= ASSIGNMENT =
Beneath this task are the entries; from the line with "This screenshot has height=673, width=1568." through the last one, transcribe every line exactly and nothing else, skipping pictures.

[Opening DATA UNDER STUDY section]

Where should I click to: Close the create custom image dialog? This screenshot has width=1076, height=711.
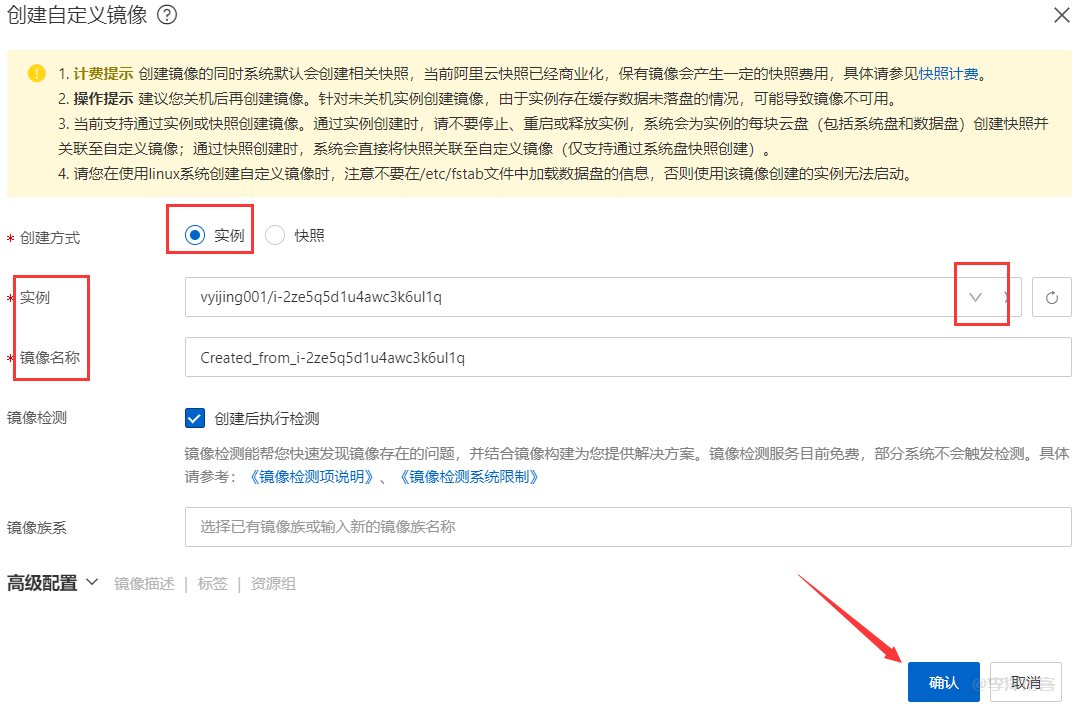pyautogui.click(x=1060, y=15)
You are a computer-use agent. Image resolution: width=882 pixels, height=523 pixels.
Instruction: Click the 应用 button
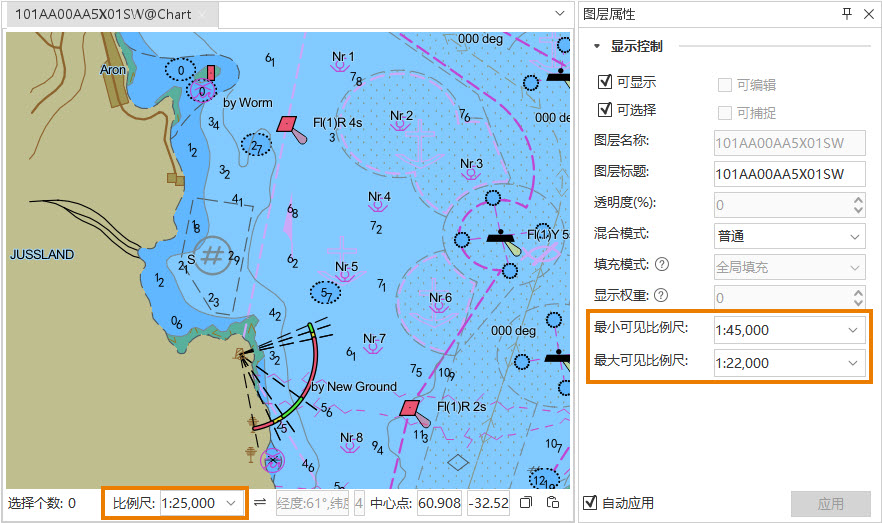pyautogui.click(x=830, y=504)

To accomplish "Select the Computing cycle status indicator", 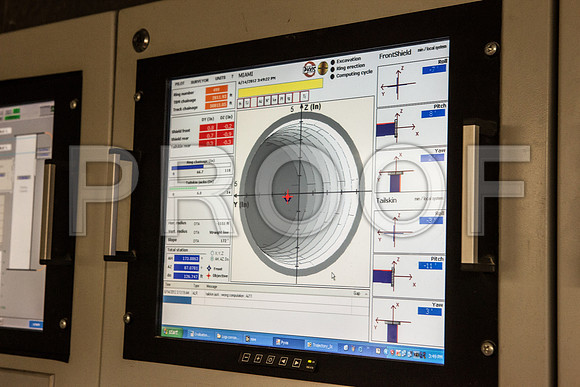I will click(351, 74).
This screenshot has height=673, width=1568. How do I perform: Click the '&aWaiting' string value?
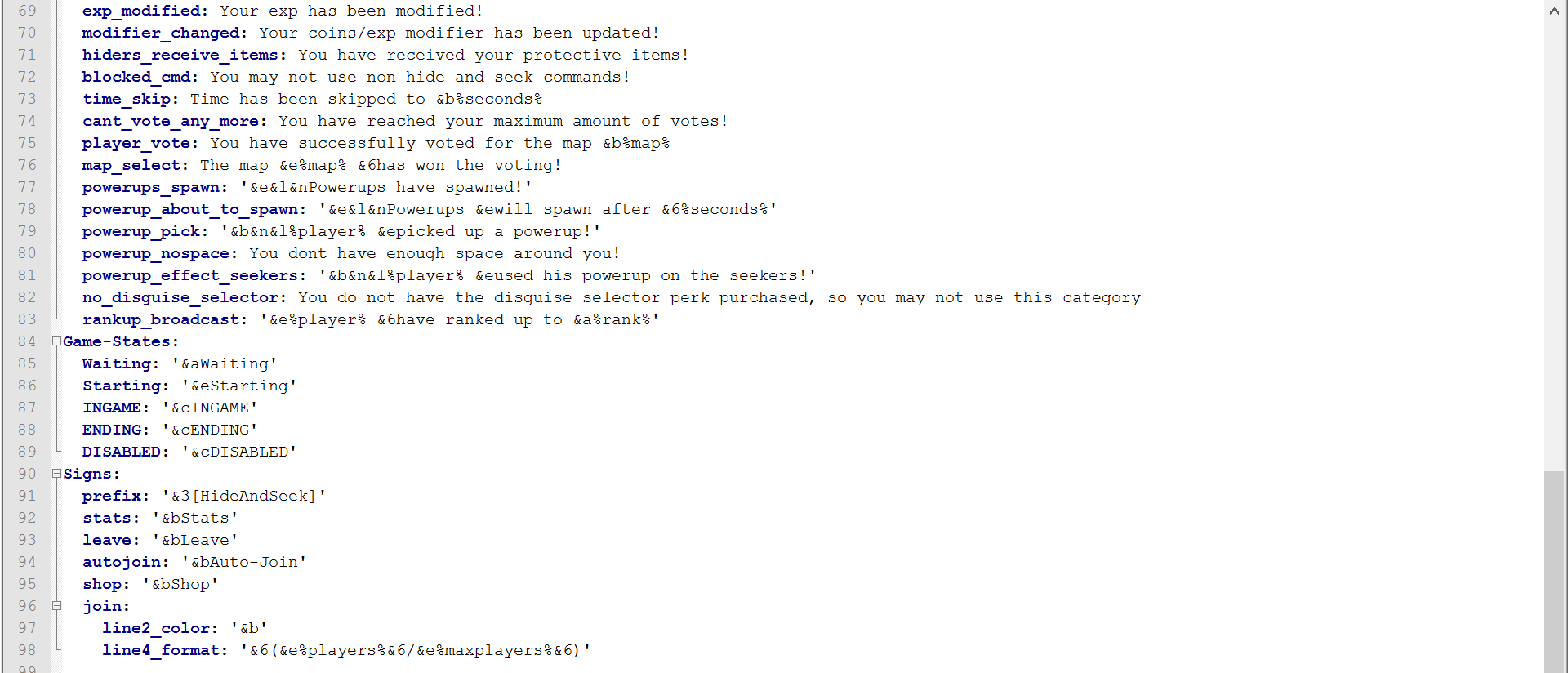point(225,363)
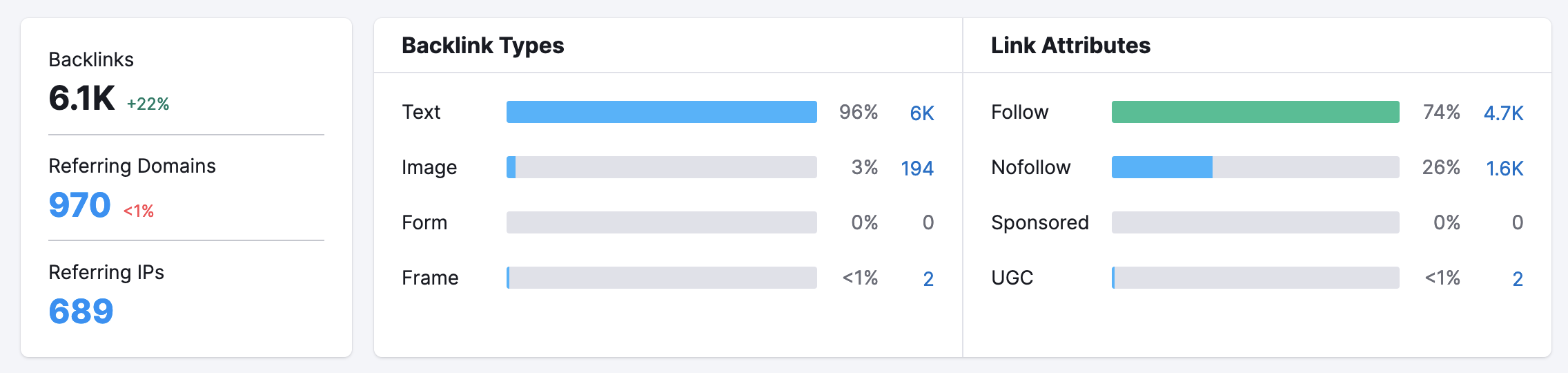Click the 6K Text backlinks link
Screen dimensions: 1568x373
(x=921, y=113)
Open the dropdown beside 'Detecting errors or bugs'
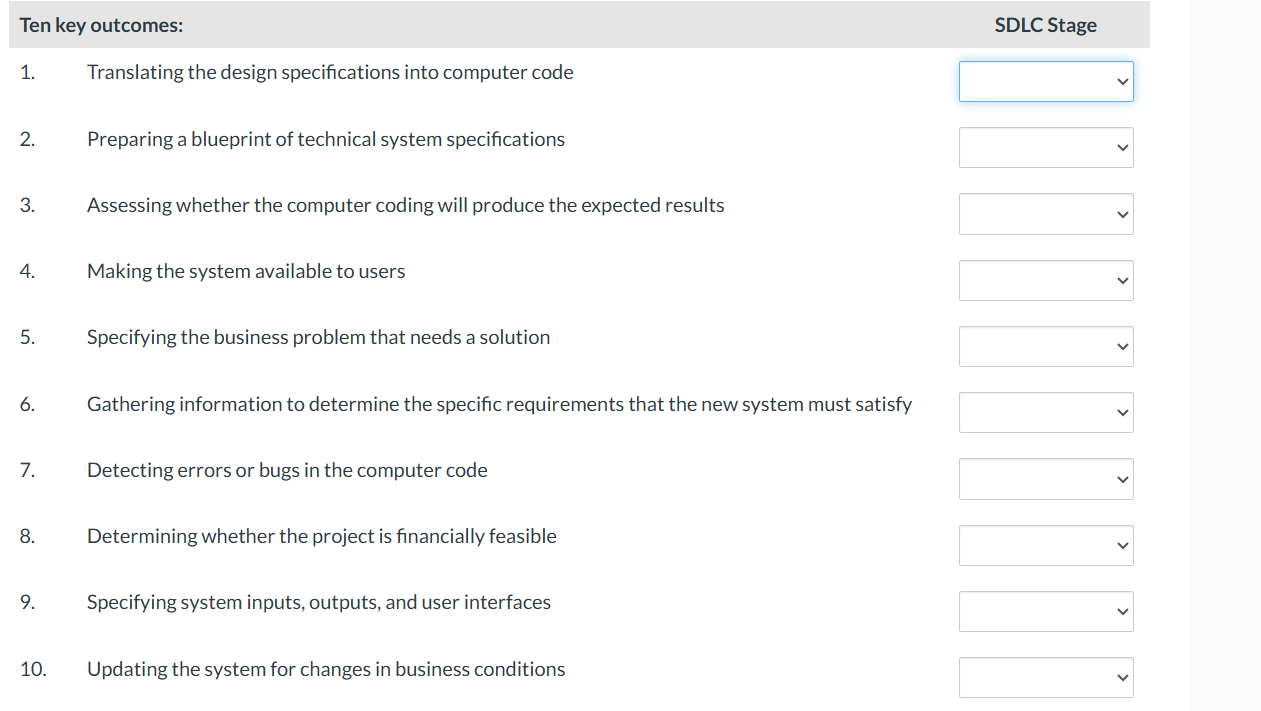 coord(1045,478)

[Closing DATA UNDER STUDY section]

= OUTPUT OF THE TASK =
This screenshot has height=673, width=1568. How do I perform: Click the '&aWaiting' string value?
point(225,363)
Click the 6K Text backlinks link
Screen dimensions: 1568x373
(x=921, y=113)
Open the dropdown beside 'Detecting errors or bugs'
 coord(1045,478)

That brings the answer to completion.